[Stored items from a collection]

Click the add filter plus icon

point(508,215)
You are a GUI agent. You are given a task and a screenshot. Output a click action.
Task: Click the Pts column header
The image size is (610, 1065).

--

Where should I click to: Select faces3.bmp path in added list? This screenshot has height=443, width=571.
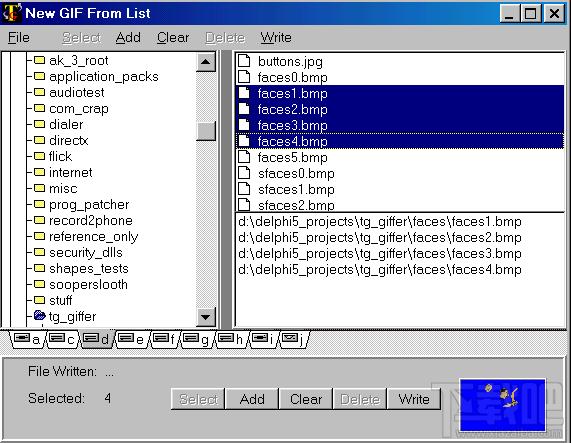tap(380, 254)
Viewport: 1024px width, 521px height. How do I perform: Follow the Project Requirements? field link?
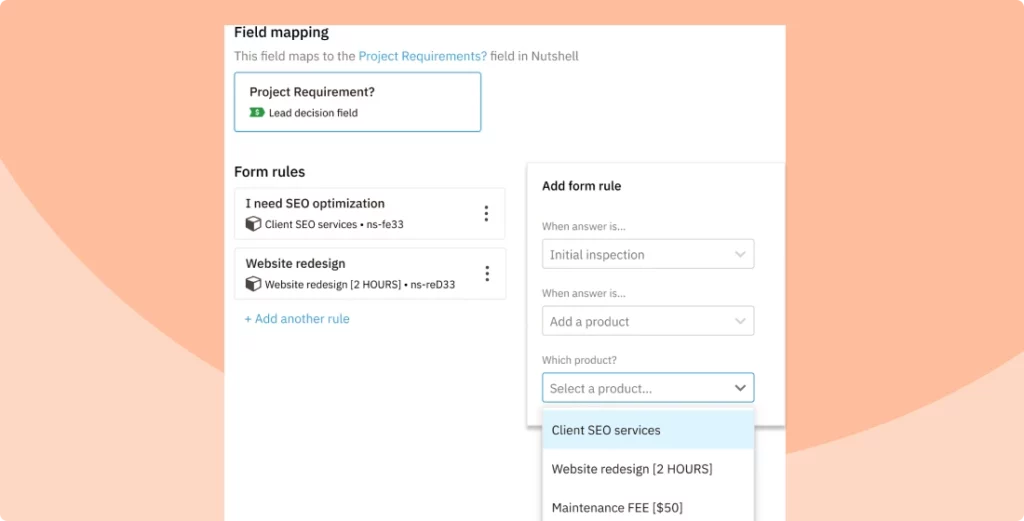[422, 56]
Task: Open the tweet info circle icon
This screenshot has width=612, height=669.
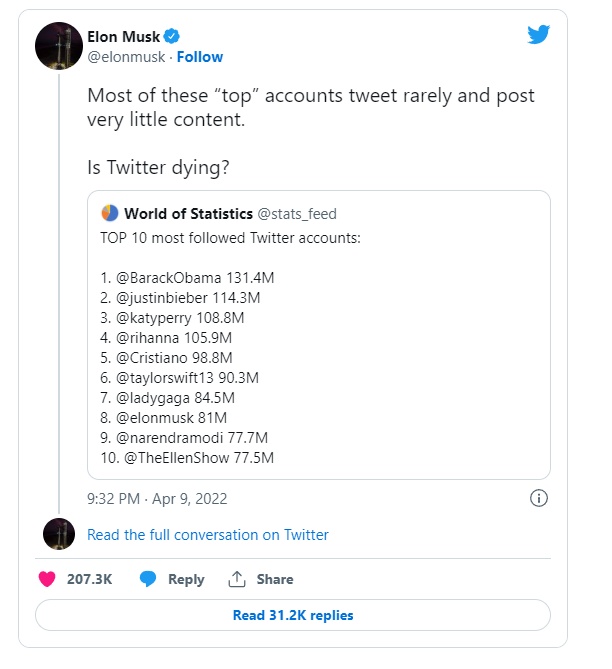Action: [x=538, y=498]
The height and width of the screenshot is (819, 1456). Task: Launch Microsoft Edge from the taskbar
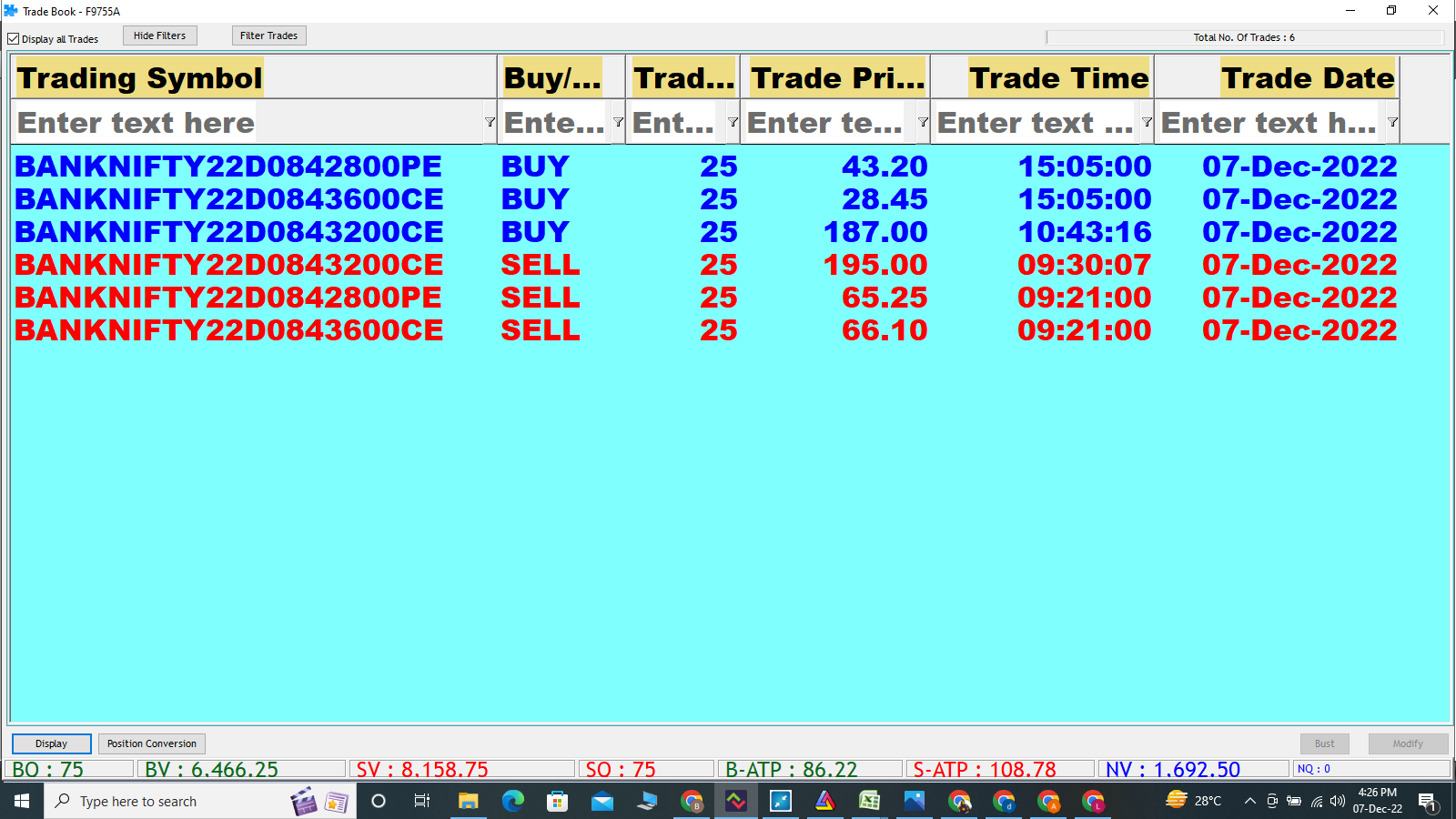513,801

Work to complete:
Can you transcribe the records verbatim, beginning at the line containing "You are a GUI" and stopping after the line containing "The image size is (610, 1065)."?

Task output:
You are a GUI agent. You are given a task and a screenshot. Output a click action.
Task: Click the Pts column header
The image size is (610, 1065).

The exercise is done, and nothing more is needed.